I'm all in favour of this idea in theory. I'm looking forward to more indie games on Steam. In practice however, there's a clear problem; there are so many games submitted that it's impossible to be able to look through them all to judge them on their own merits. So I thought it would be good to have a thread where we can come to find interesting games people have highlighted. I have a couple to start with.

Towns - A fun game I bought around six months ago. It's still in alpha, but more in the 'being improved all the time' than the 'this isn't even a game yet' category. You start with a group of townsfolk who you have no direct control over, you just set tasks and watch them scurry around to complete them. You build houses and roads, make sure they have enough food, and tool them up with weapons and armour to explore the underground dungeons. It's unlikely to make a huge impression on the gaming world, but it deserves the wider audience Steam might give it. Worth an upvote.

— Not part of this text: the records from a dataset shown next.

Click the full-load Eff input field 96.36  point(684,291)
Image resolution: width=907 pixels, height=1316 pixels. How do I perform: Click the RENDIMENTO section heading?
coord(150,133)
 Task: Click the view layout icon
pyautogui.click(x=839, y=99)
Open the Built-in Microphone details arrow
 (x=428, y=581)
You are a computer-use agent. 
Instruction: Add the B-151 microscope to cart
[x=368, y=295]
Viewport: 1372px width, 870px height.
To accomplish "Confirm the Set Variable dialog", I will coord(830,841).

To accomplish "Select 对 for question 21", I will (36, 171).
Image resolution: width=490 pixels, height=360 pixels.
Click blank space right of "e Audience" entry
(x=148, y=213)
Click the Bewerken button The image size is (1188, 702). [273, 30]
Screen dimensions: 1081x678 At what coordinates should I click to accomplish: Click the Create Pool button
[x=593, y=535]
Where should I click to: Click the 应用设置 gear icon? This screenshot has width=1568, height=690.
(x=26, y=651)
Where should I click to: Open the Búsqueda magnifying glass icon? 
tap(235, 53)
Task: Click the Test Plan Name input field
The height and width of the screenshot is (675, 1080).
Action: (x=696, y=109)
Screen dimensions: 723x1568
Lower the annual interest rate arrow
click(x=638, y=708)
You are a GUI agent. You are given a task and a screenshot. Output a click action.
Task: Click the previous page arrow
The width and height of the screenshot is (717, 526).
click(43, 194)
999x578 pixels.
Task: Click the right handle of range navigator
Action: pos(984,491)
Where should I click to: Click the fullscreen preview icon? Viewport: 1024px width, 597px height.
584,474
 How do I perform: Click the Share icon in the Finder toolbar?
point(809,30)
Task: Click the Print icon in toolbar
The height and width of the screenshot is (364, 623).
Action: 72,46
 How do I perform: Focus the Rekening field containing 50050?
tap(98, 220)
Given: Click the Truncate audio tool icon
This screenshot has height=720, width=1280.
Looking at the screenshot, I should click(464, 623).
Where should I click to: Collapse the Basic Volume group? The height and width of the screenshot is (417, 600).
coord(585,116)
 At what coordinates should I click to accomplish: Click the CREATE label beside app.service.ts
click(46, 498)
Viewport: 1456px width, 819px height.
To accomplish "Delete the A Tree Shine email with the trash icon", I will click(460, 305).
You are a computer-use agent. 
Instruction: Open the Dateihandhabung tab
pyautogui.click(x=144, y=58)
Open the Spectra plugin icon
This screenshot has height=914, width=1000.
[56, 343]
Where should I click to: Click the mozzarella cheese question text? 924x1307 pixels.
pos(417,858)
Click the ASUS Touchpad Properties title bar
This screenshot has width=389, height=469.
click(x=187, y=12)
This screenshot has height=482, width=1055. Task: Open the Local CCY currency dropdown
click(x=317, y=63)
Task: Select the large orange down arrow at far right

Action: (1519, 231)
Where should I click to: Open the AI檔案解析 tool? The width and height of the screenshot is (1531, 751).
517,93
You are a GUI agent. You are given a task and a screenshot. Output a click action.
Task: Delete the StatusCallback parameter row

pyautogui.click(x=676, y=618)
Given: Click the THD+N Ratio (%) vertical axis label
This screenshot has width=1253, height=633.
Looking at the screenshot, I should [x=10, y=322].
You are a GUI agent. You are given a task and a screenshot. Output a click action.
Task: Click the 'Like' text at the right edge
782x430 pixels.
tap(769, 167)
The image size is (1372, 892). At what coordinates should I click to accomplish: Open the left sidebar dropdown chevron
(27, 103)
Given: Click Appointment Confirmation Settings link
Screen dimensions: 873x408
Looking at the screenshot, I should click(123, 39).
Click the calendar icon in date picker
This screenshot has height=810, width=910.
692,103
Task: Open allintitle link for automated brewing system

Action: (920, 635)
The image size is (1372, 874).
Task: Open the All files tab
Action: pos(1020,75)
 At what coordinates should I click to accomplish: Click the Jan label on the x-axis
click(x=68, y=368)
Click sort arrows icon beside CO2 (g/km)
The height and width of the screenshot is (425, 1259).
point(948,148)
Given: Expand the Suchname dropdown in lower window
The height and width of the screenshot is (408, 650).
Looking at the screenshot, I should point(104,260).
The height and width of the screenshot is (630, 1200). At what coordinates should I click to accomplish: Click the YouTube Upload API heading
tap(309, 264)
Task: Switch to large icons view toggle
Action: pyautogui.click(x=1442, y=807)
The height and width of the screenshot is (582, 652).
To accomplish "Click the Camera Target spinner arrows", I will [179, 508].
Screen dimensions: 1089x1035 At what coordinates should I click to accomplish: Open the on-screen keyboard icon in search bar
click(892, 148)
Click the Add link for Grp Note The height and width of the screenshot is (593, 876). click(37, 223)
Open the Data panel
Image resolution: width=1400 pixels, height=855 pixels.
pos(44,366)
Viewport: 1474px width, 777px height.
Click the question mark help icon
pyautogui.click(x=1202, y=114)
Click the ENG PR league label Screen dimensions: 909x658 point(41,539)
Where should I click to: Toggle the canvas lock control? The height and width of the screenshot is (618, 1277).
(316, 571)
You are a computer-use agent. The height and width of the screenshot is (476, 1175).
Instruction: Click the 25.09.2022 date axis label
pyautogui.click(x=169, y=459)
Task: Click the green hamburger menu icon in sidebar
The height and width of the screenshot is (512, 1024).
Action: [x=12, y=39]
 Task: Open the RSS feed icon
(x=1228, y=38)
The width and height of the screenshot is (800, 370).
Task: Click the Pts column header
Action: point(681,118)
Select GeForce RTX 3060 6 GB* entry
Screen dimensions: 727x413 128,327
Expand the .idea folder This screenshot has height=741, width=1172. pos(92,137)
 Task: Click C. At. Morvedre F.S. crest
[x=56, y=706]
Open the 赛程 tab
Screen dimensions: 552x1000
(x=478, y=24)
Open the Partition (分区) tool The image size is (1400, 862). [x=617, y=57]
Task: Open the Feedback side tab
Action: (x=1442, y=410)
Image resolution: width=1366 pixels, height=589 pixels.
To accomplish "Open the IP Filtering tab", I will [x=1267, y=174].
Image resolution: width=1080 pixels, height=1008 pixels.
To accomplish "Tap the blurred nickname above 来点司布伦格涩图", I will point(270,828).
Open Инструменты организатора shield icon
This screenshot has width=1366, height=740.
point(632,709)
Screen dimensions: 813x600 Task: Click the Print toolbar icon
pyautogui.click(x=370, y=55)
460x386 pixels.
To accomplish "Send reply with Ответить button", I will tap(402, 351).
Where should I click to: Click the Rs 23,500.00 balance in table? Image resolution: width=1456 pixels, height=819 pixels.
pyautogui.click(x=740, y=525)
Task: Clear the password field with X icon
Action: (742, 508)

Receiver - An experimental FPS from Wolfire Games - the guys behind the Humble Bundles, Lugaru and Overgrowth. It's was created for the 7-day FPS challenge, so it doesn't have a huge amount of content, but rather focuses on showing a different perspective of the genre. The player possesses a single pistol which is a seemingly fully realised version of it's real life counterpart (the gun, magazine and rounds can all be manipulated independently of one another). The architecture of the level itself is constant, but your spawn point, as well as the enemies, ammo and collectables are all randomly placed, so no two play-throughs will go exactly the same. There have been several updates to the game since the 7 day competition ended, but I'm not really sure how much Wolfire plan to work on the game. I think their focus will still be on Overgrowth. I'm not sure how Valve will feel about a bare-bones game like this, but I'm hoping the unique aspects of it will win over in the end.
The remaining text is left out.